■ SOURCE EXCERPT ■
-- Start --

Jack Simmonds – survivor of King David Hotel terrorist bombing – dies aged 99

Jack Simmonds (circled) with fellow prisoners-of-war at Oflag XXIB, Schubin

One of the last British survivors of the infamous 1946 attack on the King David Hotel by Jewish terrorists has died aged 99.

Squadron Leader Jack Simmonds piloted a Whitley bomber for a few weeks during the spring of 1941 before he was shot down over Holland, spending the next four years as a prisoner-of-war.

Held at first in a Bavarian castle, Simmonds was transferred to several other PoW camps ending up at Stalag Luft III in Sagan, Silesia (now part of Poland). Here he was involved in the successful escape of three fellow prisoners in October 1943 using a ‘wooden horse’, later dramatised as the 1950 film The Wooden Horse (available on BBC Iplayer for the next eight days).

-- End --

■ RECORDS PROVIDED ■
-- Start --

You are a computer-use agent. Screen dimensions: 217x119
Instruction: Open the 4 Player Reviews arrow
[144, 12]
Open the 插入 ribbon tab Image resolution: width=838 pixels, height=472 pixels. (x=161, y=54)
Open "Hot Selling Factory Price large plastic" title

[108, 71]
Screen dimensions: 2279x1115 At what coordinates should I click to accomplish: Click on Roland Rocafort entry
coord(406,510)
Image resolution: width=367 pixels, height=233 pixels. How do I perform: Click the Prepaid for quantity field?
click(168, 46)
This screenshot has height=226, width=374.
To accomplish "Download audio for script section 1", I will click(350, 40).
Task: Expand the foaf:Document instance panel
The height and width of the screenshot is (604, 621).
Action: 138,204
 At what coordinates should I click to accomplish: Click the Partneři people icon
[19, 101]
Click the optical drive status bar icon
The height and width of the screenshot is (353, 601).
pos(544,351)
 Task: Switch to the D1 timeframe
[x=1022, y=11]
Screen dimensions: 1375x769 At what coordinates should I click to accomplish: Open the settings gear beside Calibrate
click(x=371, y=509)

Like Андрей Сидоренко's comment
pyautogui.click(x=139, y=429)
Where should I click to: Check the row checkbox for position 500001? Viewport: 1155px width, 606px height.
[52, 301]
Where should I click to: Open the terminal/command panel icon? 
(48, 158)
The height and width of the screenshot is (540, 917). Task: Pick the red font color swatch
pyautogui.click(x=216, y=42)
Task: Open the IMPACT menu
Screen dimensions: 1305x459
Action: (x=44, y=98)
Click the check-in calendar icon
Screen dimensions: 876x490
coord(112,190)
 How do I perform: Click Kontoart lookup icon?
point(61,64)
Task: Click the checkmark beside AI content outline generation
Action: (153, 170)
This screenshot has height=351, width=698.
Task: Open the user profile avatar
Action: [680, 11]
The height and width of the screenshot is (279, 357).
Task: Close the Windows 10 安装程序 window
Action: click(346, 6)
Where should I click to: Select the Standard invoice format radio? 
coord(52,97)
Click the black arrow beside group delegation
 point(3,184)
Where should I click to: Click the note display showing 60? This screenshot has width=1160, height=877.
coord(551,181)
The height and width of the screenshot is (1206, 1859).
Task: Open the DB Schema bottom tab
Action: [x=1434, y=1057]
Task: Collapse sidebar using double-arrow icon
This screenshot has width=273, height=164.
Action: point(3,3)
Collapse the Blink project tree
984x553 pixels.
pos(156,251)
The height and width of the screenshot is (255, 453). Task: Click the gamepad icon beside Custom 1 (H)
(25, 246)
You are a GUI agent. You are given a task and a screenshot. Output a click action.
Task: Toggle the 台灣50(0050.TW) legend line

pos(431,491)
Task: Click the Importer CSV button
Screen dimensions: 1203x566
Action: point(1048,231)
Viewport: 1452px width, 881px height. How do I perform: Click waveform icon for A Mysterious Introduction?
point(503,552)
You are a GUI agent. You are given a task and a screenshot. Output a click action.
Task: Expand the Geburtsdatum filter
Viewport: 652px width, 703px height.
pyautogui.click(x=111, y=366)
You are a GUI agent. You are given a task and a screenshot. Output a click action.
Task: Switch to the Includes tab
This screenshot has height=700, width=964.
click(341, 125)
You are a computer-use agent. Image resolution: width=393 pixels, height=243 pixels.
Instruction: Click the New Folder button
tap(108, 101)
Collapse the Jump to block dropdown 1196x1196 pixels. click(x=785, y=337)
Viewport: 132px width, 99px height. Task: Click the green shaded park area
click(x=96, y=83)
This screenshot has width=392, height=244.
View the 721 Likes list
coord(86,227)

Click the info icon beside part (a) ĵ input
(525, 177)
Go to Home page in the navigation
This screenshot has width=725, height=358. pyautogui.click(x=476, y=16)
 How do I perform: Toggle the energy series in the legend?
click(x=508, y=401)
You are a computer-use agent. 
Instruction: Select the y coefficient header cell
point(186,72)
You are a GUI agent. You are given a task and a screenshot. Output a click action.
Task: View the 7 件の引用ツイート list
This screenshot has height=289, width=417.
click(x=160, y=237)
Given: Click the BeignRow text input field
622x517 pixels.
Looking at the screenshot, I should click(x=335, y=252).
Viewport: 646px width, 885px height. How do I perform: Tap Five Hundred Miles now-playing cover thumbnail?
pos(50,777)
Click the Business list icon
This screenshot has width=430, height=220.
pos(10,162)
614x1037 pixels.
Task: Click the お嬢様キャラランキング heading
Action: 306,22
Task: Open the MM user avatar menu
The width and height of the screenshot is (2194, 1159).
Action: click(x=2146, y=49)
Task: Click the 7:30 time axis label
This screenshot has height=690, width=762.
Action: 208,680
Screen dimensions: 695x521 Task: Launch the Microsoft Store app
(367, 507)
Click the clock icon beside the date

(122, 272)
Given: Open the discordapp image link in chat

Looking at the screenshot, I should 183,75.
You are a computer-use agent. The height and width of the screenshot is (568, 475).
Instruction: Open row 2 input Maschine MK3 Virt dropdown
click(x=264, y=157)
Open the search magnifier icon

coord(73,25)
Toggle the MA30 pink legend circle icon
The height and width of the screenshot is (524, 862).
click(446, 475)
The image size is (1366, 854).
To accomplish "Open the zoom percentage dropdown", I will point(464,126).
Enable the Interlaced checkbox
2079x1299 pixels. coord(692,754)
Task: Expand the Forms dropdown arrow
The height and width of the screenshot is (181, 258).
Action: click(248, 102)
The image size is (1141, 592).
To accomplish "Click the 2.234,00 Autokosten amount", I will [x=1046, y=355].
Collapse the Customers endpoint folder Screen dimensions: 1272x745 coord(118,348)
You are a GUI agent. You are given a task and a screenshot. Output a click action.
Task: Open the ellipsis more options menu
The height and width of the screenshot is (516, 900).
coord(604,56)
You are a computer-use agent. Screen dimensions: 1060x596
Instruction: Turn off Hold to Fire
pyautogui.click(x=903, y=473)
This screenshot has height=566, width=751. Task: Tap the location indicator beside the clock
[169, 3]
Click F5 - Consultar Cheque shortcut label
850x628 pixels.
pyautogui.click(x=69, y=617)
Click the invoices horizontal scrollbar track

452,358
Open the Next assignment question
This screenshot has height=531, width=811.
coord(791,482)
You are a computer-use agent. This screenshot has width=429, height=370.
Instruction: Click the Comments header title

-- End --

■ EXERCISE 1 ■
In the article on Jack Simmonds, what aircraft did Simmonds pilot in the spring of 1941?
■ EXERCISE 2 ■
Rewrite the passage of the article on Jack Simmonds that begins at "Jack Simmonds –" and stops after "as a prisoner-of-war.", substituting "Wellington bomber" for "Whitley bomber".

■ WRITTEN REPLY 1 ■
A Whitley bomber.

■ WRITTEN REPLY 2 ■
Jack Simmonds – survivor of King David Hotel terrorist bombing – dies aged 99

Jack Simmonds (circled) with fellow prisoners-of-war at Oflag XXIB, Schubin

One of the last British survivors of the infamous 1946 attack on the King David Hotel by Jewish terrorists has died aged 99.

Squadron Leader Jack Simmonds piloted a Wellington bomber for a few weeks during the spring of 1941 before he was shot down over Holland, spending the next four years as a prisoner-of-war.